#### [TASK DETAILS]
Copy out the entries below exactly as they stand, but only from the line containing "The height and width of the screenshot is (897, 1316)." through the line containing "Task: Select the Form Separators widget icon".

#### [Dataset entries]
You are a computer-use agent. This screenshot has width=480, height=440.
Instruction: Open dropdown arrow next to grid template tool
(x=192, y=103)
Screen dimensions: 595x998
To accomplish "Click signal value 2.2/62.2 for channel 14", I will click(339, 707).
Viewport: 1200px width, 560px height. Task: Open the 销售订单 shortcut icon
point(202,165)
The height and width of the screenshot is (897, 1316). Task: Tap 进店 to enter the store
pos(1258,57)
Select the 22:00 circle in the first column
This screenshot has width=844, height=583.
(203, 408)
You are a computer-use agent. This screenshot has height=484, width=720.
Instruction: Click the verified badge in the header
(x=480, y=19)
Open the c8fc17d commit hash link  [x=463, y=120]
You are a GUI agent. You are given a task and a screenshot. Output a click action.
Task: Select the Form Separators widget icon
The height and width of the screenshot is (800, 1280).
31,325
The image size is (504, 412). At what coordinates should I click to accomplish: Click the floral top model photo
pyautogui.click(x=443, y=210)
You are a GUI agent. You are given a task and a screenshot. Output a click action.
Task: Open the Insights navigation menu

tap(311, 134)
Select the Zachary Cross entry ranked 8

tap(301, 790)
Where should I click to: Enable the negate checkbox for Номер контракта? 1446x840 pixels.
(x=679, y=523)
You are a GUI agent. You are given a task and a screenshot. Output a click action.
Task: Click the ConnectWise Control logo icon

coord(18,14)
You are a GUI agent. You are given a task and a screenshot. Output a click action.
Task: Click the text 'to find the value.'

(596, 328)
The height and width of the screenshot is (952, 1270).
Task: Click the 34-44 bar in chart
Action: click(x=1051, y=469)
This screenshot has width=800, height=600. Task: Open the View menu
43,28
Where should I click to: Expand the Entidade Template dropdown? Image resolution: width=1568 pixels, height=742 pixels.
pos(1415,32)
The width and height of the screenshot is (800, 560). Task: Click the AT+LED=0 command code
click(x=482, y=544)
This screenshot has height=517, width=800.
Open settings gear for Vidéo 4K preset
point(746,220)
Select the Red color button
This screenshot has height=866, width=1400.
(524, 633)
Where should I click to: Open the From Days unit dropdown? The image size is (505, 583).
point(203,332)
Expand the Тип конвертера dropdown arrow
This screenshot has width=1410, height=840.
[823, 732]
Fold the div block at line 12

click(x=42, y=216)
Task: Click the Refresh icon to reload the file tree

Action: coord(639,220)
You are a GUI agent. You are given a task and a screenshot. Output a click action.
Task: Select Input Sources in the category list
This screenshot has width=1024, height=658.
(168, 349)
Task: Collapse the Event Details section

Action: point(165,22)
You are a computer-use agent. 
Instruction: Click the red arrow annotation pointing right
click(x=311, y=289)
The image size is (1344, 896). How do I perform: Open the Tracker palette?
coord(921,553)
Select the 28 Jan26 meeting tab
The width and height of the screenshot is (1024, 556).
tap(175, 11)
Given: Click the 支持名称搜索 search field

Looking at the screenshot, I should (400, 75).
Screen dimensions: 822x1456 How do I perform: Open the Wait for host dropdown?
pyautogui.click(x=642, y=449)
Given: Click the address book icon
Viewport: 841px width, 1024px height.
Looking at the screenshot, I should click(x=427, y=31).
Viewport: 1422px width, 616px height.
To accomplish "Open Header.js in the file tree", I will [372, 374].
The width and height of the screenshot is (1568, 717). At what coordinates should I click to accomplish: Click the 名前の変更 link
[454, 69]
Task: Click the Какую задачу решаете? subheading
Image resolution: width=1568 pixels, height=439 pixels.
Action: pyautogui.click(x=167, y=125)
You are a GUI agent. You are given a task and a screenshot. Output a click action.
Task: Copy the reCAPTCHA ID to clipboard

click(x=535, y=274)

#### [SOLUTION TO THE EXERCISE]
The height and width of the screenshot is (897, 1316). Task: Tap 进店 to enter the store
pos(1258,57)
Select the 22:00 circle in the first column
This screenshot has width=844, height=583.
(203, 408)
You are a computer-use agent. This screenshot has height=484, width=720.
Instruction: Click the verified badge in the header
(x=480, y=19)
Open the c8fc17d commit hash link  [x=463, y=120]
You are a GUI agent. You are given a task and a screenshot. Output a click action.
Task: Select the Form Separators widget icon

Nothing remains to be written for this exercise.